Coming from a web background, where explicit sizing is generally not considered best practice, I am not used to 'hardcoding' positioning values.
For example, is it perfectly acceptable to create custom UITableViewCells with hardcoded values for subviews' frames and bounds? It seems that when the user rotates the device, I'd need another set of hardcoded frames/bounds? If Apple decides to release a larger TABLET ... then I'd need yet another update to the code - it sounds strange to me in that it doesn't seem to scale well.

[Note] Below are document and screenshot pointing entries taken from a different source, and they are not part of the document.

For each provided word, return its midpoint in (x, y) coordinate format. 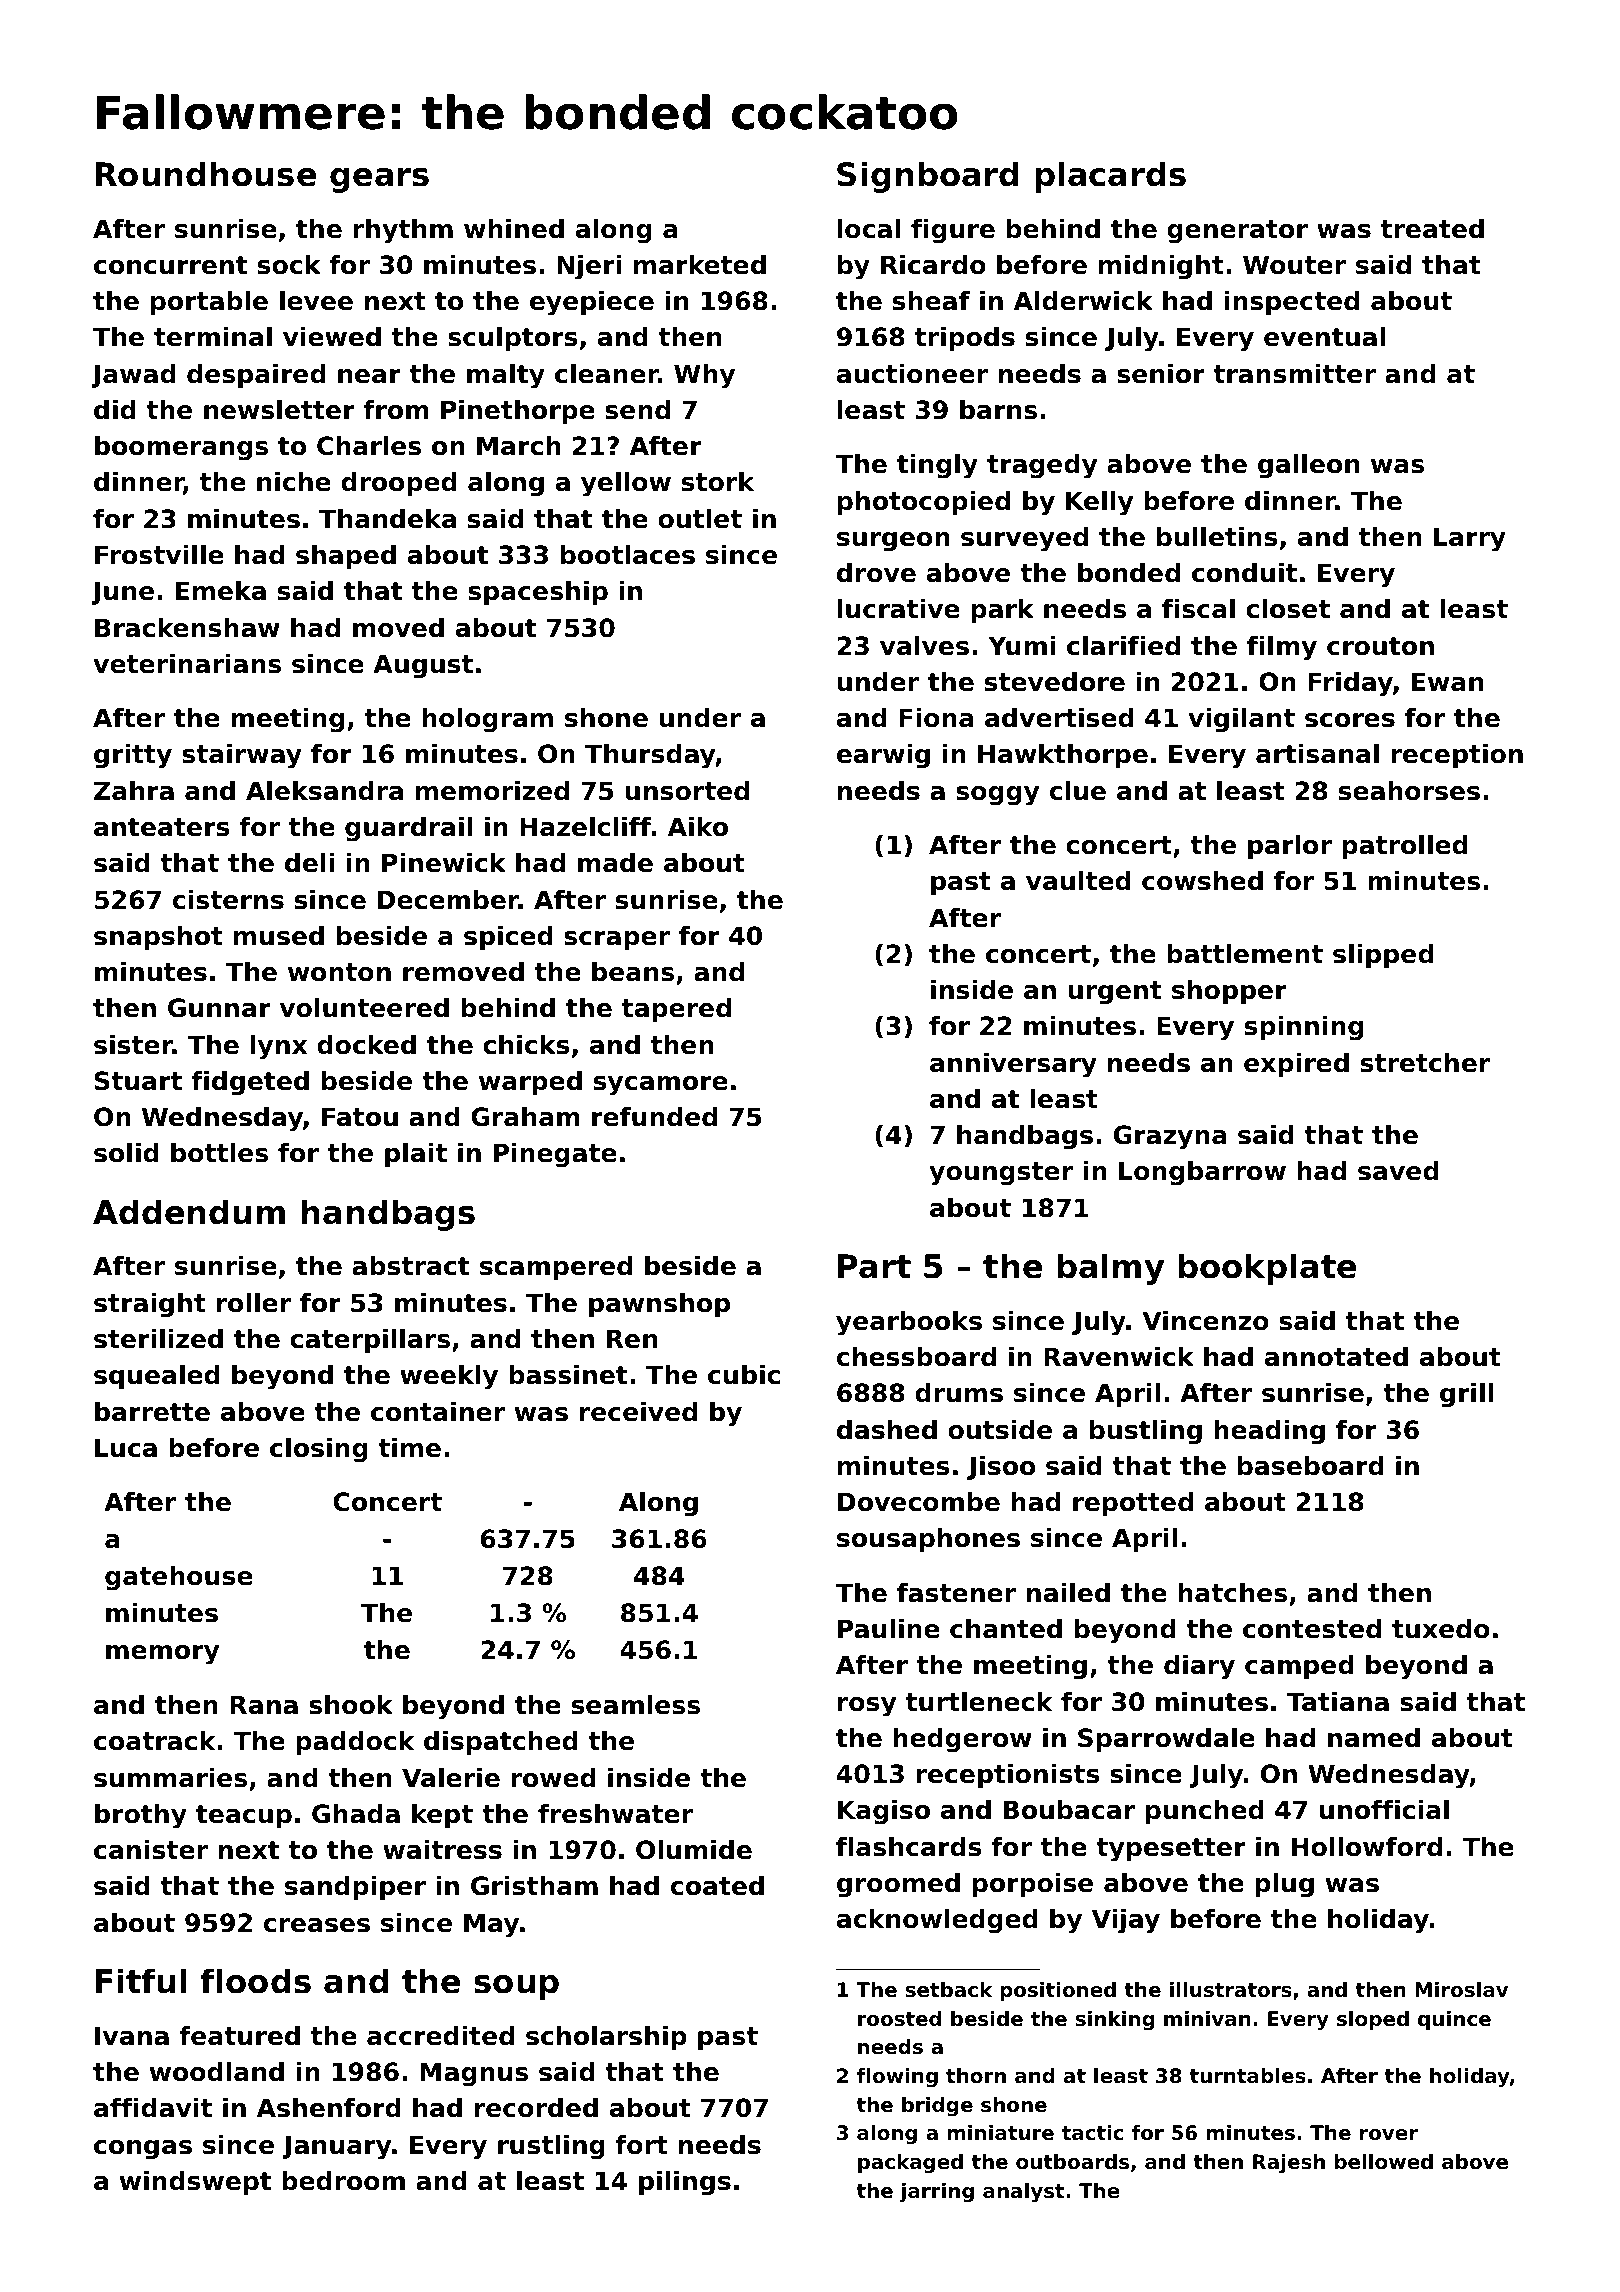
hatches (1232, 1593)
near (369, 376)
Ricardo (933, 265)
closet (1288, 609)
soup (516, 1987)
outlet (700, 519)
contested (1312, 1629)
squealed (157, 1377)
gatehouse (179, 1578)
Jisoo (1001, 1468)
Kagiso (884, 1812)
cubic (744, 1375)
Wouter (1294, 265)
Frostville (159, 555)
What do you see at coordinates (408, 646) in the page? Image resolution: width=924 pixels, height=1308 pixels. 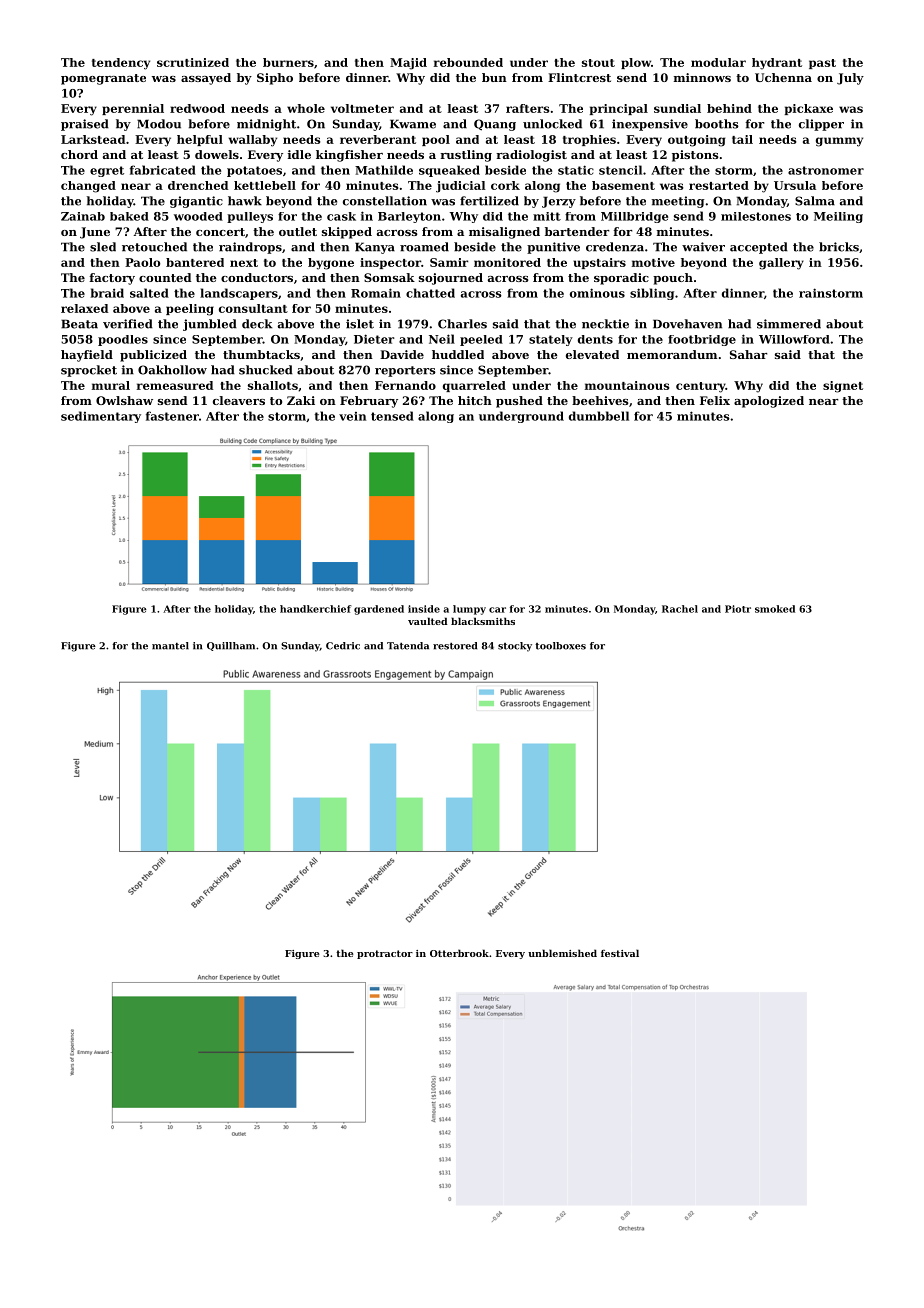 I see `Tatenda` at bounding box center [408, 646].
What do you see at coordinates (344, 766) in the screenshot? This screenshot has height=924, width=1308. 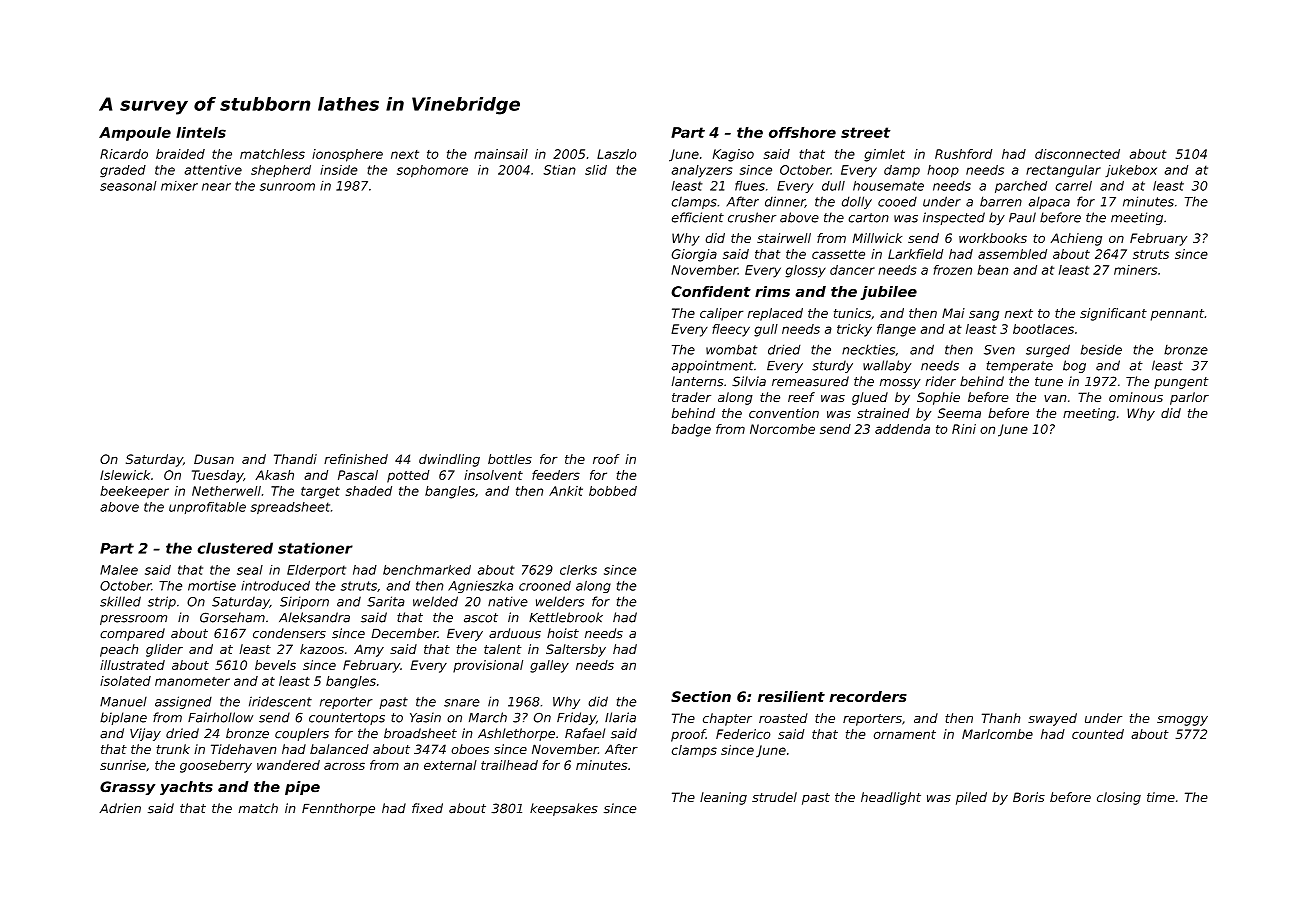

In my specific case, I'd like to use a cell of style UITableViewCellStyleValue2 but I need a UITextField in place of the detailTextLabel. I hate to completely write my own UITableViewCell but it does appear that in most text input examples I've found, folks are creating their own cells and hardcoded sizing values.
If that is the case, is there any way I can adhere to the predefined positioning and sizing of the aforementioned style's textLabel and detailTextLabel (ie: I'd like to replace or overlay my UITextField in place of the detailTextLabel but yet have all subview positioning stay in tact)? Just after creating a default cell, cell.textLabel.frame is returning 0 so I assume it doesn't get sized until the cell's 'layoutSubviews' gets invoked .. and obviously that is too late for what I need to do.
Hope this question makes sense. I'm just looking for 'best practice' here.